As the self-pay care home market booms, the state-funded sector is under increasing pressure to survive. The government must act to ensure a dignified and secure future for all our older citizens

This month we take a long hard look at the state-pay care home sector 

(page 24). As we have repeated many times in the pages of this magazine, the situation is deteriorating. Care home operators are finding it more and more difficult to make a success of their businesses while the money paid to them by local councils falls well short of operating costs.

As a result, increasing numbers of homes 

in less affluent areas that rely on council funding are going to the wall. A recent report from accountancy firm BDO found that care home insolvencies have skyrocketed in the past two years. 

In contrast, the self-pay care home market is booming as investment floods in.

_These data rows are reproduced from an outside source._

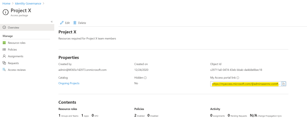The width and height of the screenshot is (307, 126).
Task: Open the Overview menu item
Action: (14, 28)
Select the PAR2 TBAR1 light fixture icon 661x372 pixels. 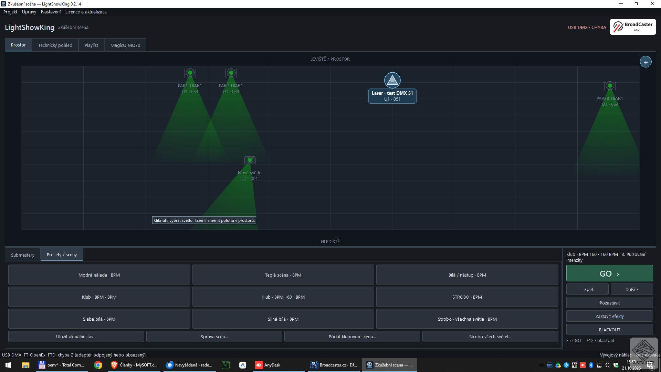click(x=231, y=73)
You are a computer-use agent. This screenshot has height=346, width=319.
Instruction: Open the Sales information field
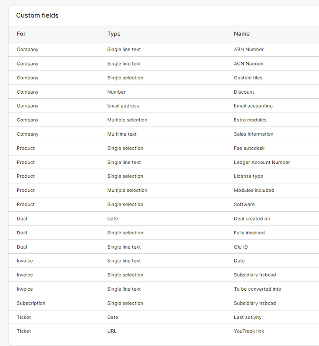tap(164, 134)
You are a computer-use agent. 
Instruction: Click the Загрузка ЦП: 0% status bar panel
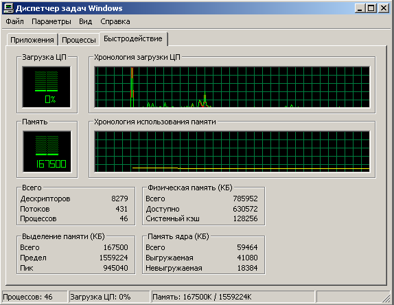(109, 297)
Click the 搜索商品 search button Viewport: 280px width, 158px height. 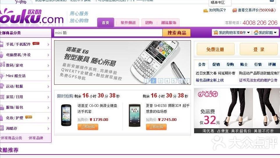click(177, 33)
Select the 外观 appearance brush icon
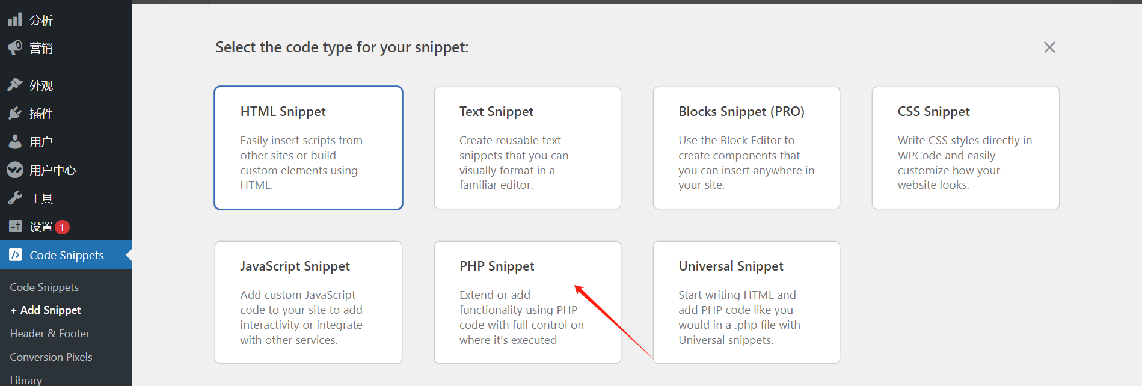The height and width of the screenshot is (386, 1142). click(x=16, y=84)
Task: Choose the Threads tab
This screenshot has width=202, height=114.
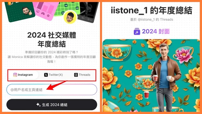Action: [82, 75]
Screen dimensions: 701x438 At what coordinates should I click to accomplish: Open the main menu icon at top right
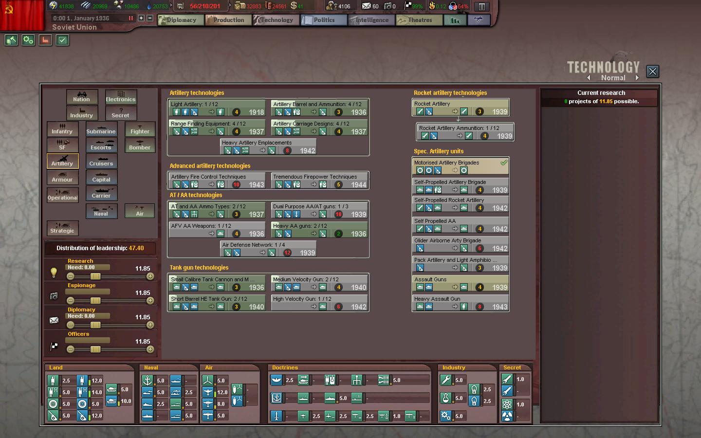[x=481, y=6]
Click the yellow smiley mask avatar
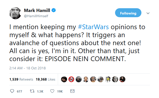Image resolution: width=159 pixels, height=98 pixels. click(108, 79)
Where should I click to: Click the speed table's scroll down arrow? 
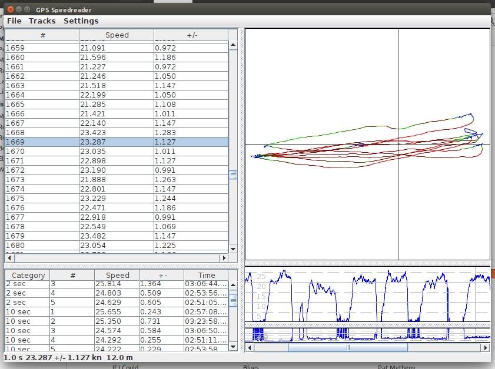coord(233,249)
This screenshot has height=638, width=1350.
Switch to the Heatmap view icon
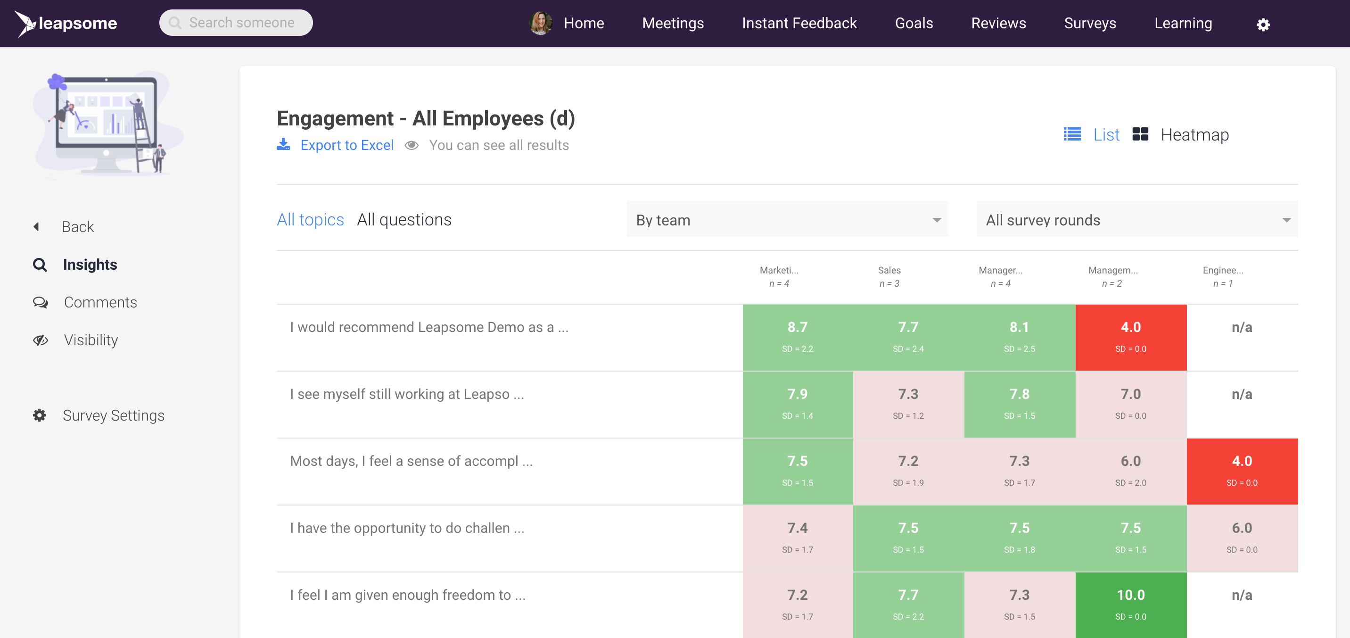(x=1140, y=134)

Estate agents Knight Frank report that adult care homes and supported living accommodation accounted for 24% of all recorded healthcare deals in 2018, a total outlay of £350 million. Retirement living is also gaining ground, with 64,000 new units predicted over the next five years as funds look for a new opportunity in familiar territory.

Of course, with mortgage-free residential housing in the UK valued at a staggering 

£2.4 trillion, it’s no surprise that investors are keen to work with developers and operators as that equity is accessed to pay for senior living.

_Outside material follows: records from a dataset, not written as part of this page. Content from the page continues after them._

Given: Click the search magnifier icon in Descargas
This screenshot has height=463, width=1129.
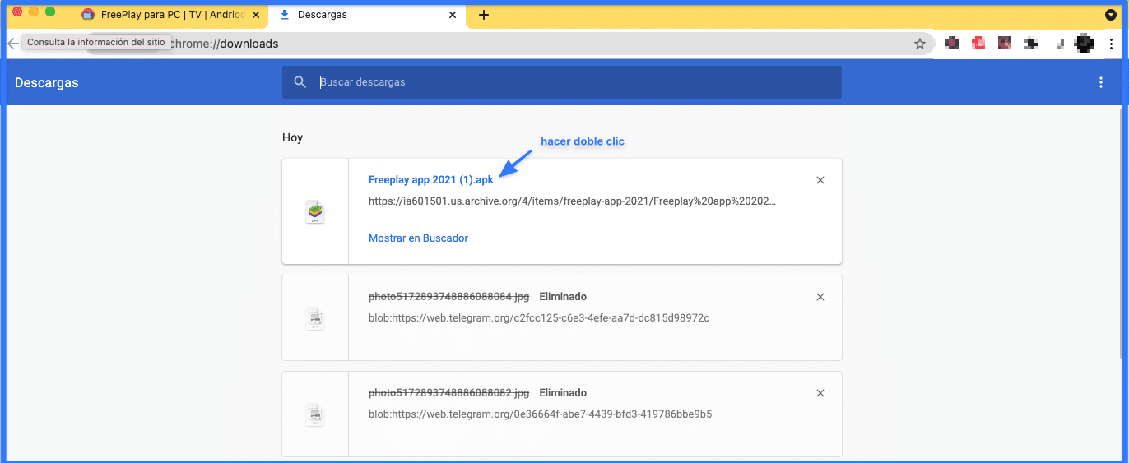Looking at the screenshot, I should (300, 82).
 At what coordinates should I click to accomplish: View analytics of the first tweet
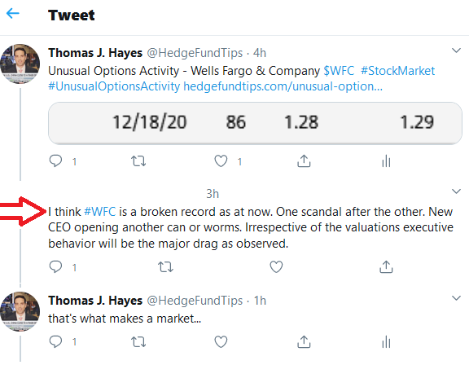pos(386,161)
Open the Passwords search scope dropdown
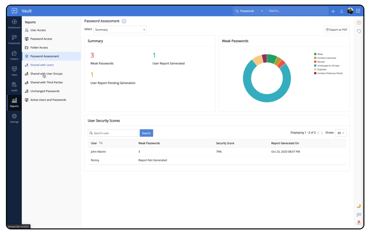 point(249,11)
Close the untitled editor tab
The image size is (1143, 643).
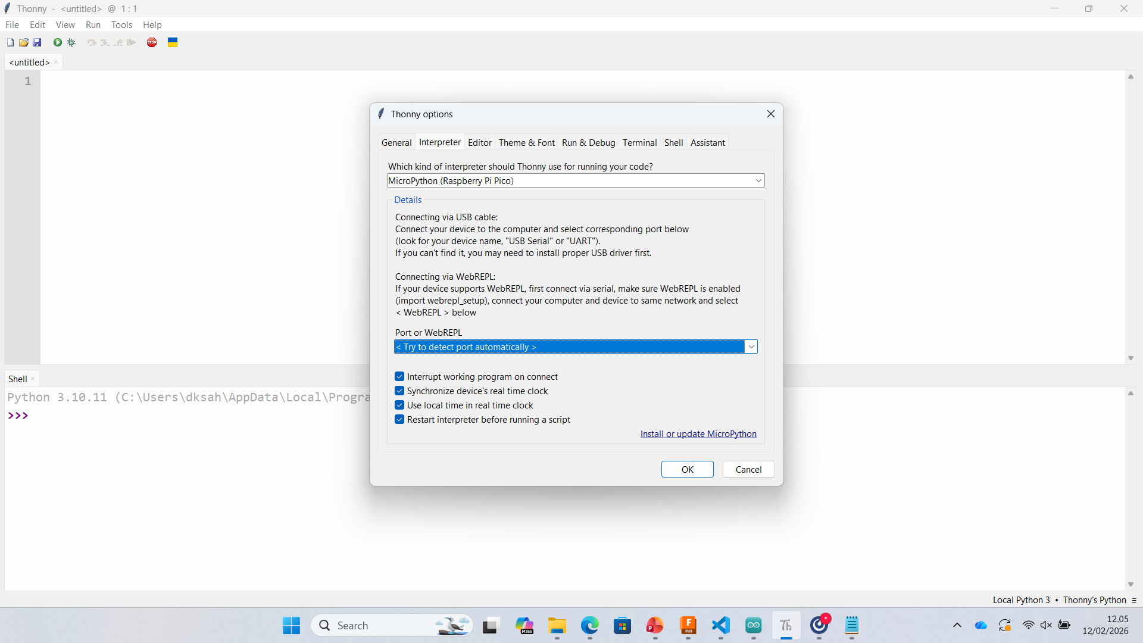(x=57, y=63)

But wealth is not evenly distributed. While some owner-occupiers in more well-to-do areas can comfortably access enough money to live in high-end facilities for as long as necessary, many will soon go through the value of their homes. With the average cost of care running at £40,000 a year and the average house value at just under £230,000, it’s not hard to do the maths. Most people will find their resources seriously depleted in short order even when pensions and other income are taken into account. As life expectancy increases along with frailty and complex care needs, some will run out of cash and find themselves reliant upon their local authority for funding.

But the austerity of recent years has seen public spending significantly reduced and councils are finding it hard to meet the true cost of care. This is what is driving the crisis. There simply isn’t enough money being paid to operators to keep them in business. Those who can are concentrating on increasing their self-pay capacity and who can blame them?

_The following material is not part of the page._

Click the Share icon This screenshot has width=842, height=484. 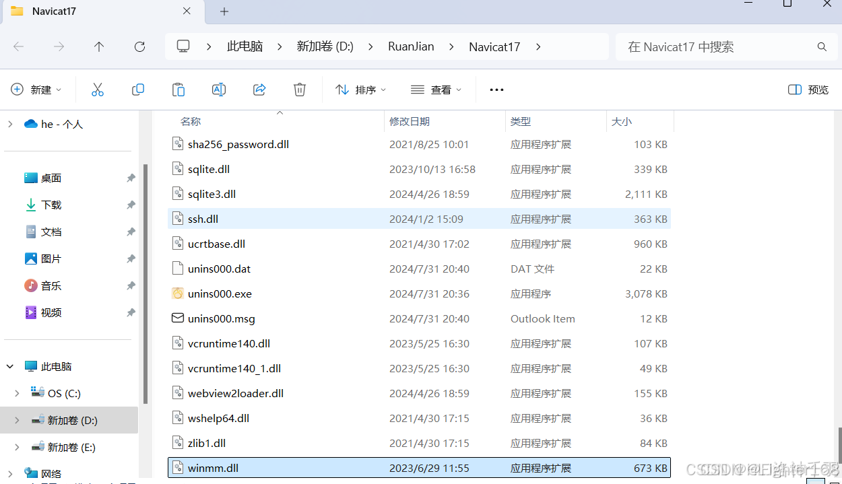[259, 89]
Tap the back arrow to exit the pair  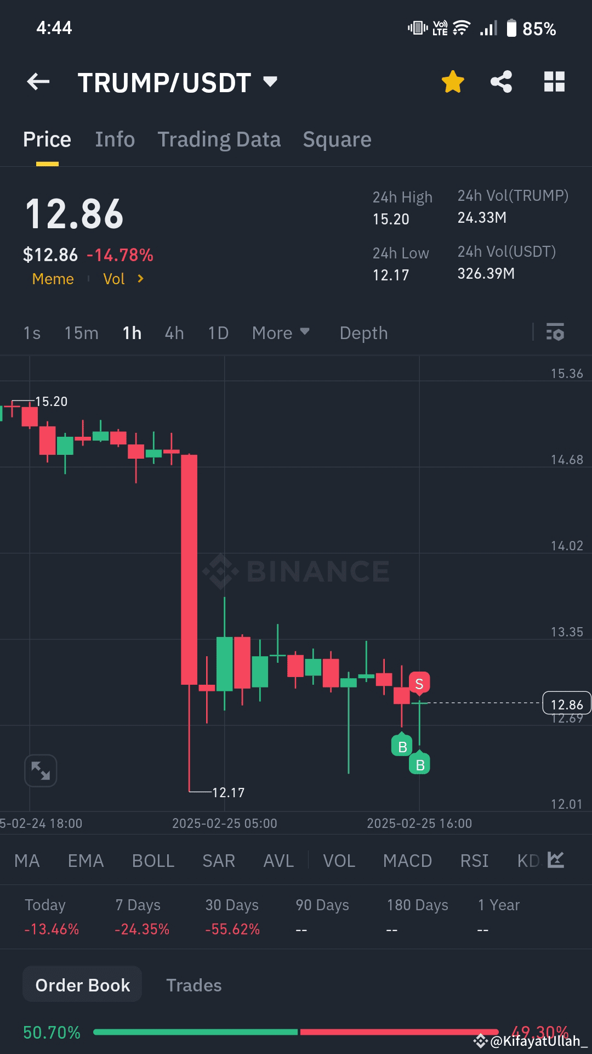(37, 81)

The government must take control of the situation and start a national discussion on how we are going to fund adult social care. The ball has been kicked into the long grass for too long and investors need certainty, or at least a plan, if they are to breath new life into the state-pay sector.

Of course, the deal cuts both ways and the government will want assurances that long-term responsible investment strategies are in place. No one wants to see another Southern Cross debacle, where private equity made a mint, but ultimately the business collapsed under the burden of debt.

Whatever is agreed upon, one thing is certain: as a civilized and wealthy country, how we care for older people is an important measure of our worth.